#### Exercise task:
Copy the following data verbatim, every line in its original order.

#### Recorded information:
——————

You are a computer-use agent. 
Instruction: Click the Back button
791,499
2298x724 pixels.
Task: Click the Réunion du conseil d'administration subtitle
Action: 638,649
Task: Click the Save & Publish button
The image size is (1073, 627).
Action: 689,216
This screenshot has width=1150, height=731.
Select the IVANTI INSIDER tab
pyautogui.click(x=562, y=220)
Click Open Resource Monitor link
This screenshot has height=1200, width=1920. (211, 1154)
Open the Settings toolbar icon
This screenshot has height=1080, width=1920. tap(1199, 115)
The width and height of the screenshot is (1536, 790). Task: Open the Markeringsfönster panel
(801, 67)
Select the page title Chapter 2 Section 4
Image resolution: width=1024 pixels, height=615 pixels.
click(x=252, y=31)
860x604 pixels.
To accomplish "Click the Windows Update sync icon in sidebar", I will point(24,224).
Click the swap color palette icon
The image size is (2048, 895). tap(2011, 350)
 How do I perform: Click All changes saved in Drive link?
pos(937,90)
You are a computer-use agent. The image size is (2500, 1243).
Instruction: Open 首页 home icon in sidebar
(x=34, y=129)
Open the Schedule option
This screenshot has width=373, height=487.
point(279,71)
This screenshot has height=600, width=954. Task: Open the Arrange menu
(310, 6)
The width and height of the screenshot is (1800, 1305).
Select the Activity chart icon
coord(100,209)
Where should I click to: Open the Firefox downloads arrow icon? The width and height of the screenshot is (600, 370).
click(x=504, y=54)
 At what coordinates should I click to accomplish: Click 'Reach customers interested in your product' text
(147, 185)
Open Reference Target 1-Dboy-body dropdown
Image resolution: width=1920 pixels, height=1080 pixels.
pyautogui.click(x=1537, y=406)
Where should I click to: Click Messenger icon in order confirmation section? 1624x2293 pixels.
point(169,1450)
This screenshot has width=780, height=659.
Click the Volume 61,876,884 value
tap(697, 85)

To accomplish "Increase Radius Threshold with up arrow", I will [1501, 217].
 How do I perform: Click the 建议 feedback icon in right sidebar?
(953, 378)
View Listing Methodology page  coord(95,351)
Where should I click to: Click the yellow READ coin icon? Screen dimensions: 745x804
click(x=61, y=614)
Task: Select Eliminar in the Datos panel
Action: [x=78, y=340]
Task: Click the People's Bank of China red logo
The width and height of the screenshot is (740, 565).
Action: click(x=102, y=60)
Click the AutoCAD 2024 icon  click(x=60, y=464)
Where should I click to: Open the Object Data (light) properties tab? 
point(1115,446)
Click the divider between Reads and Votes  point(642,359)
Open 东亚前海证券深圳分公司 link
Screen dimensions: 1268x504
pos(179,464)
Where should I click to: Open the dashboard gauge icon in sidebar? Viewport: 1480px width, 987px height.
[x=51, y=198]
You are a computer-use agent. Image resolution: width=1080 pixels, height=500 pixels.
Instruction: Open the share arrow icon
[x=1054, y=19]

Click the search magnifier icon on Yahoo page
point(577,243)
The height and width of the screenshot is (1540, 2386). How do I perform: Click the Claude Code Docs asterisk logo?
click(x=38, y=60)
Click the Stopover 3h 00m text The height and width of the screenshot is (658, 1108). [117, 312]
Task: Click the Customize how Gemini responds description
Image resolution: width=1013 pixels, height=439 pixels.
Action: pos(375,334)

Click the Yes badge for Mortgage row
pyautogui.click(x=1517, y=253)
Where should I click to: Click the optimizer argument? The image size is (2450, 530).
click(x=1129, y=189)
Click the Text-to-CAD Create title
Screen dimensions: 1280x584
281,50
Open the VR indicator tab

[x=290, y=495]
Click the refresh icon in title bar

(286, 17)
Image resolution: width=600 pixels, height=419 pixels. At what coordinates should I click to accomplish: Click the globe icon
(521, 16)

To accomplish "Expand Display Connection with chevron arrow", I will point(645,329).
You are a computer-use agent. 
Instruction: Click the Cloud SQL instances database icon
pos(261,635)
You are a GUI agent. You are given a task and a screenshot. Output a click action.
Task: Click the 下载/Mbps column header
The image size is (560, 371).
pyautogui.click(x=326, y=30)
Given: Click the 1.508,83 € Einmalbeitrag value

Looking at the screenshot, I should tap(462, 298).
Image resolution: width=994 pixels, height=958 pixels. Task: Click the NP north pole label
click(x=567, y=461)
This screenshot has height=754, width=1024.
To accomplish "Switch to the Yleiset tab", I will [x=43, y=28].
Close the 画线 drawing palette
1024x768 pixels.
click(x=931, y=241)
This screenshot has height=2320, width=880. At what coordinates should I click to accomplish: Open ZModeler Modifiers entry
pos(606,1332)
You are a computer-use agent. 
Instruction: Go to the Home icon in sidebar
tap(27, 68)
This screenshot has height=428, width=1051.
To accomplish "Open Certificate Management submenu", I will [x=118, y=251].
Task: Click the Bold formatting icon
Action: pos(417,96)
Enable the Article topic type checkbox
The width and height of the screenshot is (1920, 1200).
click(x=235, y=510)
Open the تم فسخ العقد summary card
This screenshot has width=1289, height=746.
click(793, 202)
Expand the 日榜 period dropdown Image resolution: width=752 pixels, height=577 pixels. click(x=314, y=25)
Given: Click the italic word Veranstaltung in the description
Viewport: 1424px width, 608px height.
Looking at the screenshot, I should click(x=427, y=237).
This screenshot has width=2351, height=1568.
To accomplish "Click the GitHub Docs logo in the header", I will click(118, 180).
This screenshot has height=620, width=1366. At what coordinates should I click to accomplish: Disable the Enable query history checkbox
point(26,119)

——————

#### Complete response:
You are a computer-use agent. 
Instruction: Click the Back button
791,499
2298x724 pixels.
Task: Click the Réunion du conseil d'administration subtitle
Action: 638,649
Task: Click the Save & Publish button
The image size is (1073, 627).
Action: 689,216
This screenshot has width=1150, height=731.
Select the IVANTI INSIDER tab
pyautogui.click(x=562, y=220)
Click Open Resource Monitor link
This screenshot has height=1200, width=1920. (211, 1154)
Open the Settings toolbar icon
This screenshot has height=1080, width=1920. tap(1199, 115)
The width and height of the screenshot is (1536, 790). Task: Open the Markeringsfönster panel
(801, 67)
Select the page title Chapter 2 Section 4
Image resolution: width=1024 pixels, height=615 pixels.
click(x=252, y=31)
860x604 pixels.
To accomplish "Click the Windows Update sync icon in sidebar", I will point(24,224).
Click the swap color palette icon
The image size is (2048, 895). tap(2011, 350)
 How do I perform: Click All changes saved in Drive link?
pos(937,90)
You are a computer-use agent. The image size is (2500, 1243).
Instruction: Open 首页 home icon in sidebar
(x=34, y=129)
Open the Schedule option
This screenshot has width=373, height=487.
point(279,71)
This screenshot has height=600, width=954. Task: Open the Arrange menu
(310, 6)
The width and height of the screenshot is (1800, 1305).
Select the Activity chart icon
coord(100,209)
Where should I click to: Open the Firefox downloads arrow icon? The width and height of the screenshot is (600, 370).
click(x=504, y=54)
 At what coordinates should I click to accomplish: Click 'Reach customers interested in your product' text
(147, 185)
Open Reference Target 1-Dboy-body dropdown
Image resolution: width=1920 pixels, height=1080 pixels.
pyautogui.click(x=1537, y=406)
Where should I click to: Click Messenger icon in order confirmation section? 1624x2293 pixels.
point(169,1450)
This screenshot has width=780, height=659.
Click the Volume 61,876,884 value
tap(697, 85)

To accomplish "Increase Radius Threshold with up arrow", I will [1501, 217].
 How do I perform: Click the 建议 feedback icon in right sidebar?
(953, 378)
View Listing Methodology page  coord(95,351)
Where should I click to: Click the yellow READ coin icon? Screen dimensions: 745x804
click(x=61, y=614)
Task: Select Eliminar in the Datos panel
Action: [x=78, y=340]
Task: Click the People's Bank of China red logo
The width and height of the screenshot is (740, 565).
Action: click(x=102, y=60)
Click the AutoCAD 2024 icon  click(x=60, y=464)
Where should I click to: Open the Object Data (light) properties tab? 
point(1115,446)
Click the divider between Reads and Votes  point(642,359)
Open 东亚前海证券深圳分公司 link
Screen dimensions: 1268x504
pos(179,464)
Where should I click to: Open the dashboard gauge icon in sidebar? Viewport: 1480px width, 987px height.
[x=51, y=198]
You are a computer-use agent. Image resolution: width=1080 pixels, height=500 pixels.
Instruction: Open the share arrow icon
[x=1054, y=19]

Click the search magnifier icon on Yahoo page
point(577,243)
The height and width of the screenshot is (1540, 2386). How do I perform: Click the Claude Code Docs asterisk logo?
click(x=38, y=60)
Click the Stopover 3h 00m text The height and width of the screenshot is (658, 1108). [117, 312]
Task: Click the Customize how Gemini responds description
Image resolution: width=1013 pixels, height=439 pixels.
Action: pos(375,334)

Click the Yes badge for Mortgage row
pyautogui.click(x=1517, y=253)
Where should I click to: Click the optimizer argument? The image size is (2450, 530).
click(x=1129, y=189)
Click the Text-to-CAD Create title
Screen dimensions: 1280x584
281,50
Open the VR indicator tab

[x=290, y=495]
Click the refresh icon in title bar

(286, 17)
Image resolution: width=600 pixels, height=419 pixels. At what coordinates should I click to accomplish: Click the globe icon
(521, 16)

To accomplish "Expand Display Connection with chevron arrow", I will point(645,329).
You are a computer-use agent. 
Instruction: Click the Cloud SQL instances database icon
pos(261,635)
You are a GUI agent. You are given a task and a screenshot. Output a click action.
Task: Click the 下载/Mbps column header
The image size is (560, 371).
pyautogui.click(x=326, y=30)
Given: Click the 1.508,83 € Einmalbeitrag value

Looking at the screenshot, I should tap(462, 298).
Image resolution: width=994 pixels, height=958 pixels. Task: Click the NP north pole label
click(x=567, y=461)
This screenshot has height=754, width=1024.
To accomplish "Switch to the Yleiset tab", I will [x=43, y=28].
Close the 画线 drawing palette
1024x768 pixels.
click(x=931, y=241)
This screenshot has height=2320, width=880. At what coordinates should I click to accomplish: Open ZModeler Modifiers entry
pos(606,1332)
You are a computer-use agent. 
Instruction: Go to the Home icon in sidebar
tap(27, 68)
This screenshot has height=428, width=1051.
To accomplish "Open Certificate Management submenu", I will [x=118, y=251].
Task: Click the Bold formatting icon
Action: pos(417,96)
Enable the Article topic type checkbox
The width and height of the screenshot is (1920, 1200).
click(x=235, y=510)
Open the تم فسخ العقد summary card
This screenshot has width=1289, height=746.
click(793, 202)
Expand the 日榜 period dropdown Image resolution: width=752 pixels, height=577 pixels. click(x=314, y=25)
Given: Click the italic word Veranstaltung in the description
Viewport: 1424px width, 608px height.
Looking at the screenshot, I should click(x=427, y=237).
This screenshot has width=2351, height=1568.
To accomplish "Click the GitHub Docs logo in the header", I will click(118, 180).
This screenshot has height=620, width=1366. At what coordinates should I click to accomplish: Disable the Enable query history checkbox
point(26,119)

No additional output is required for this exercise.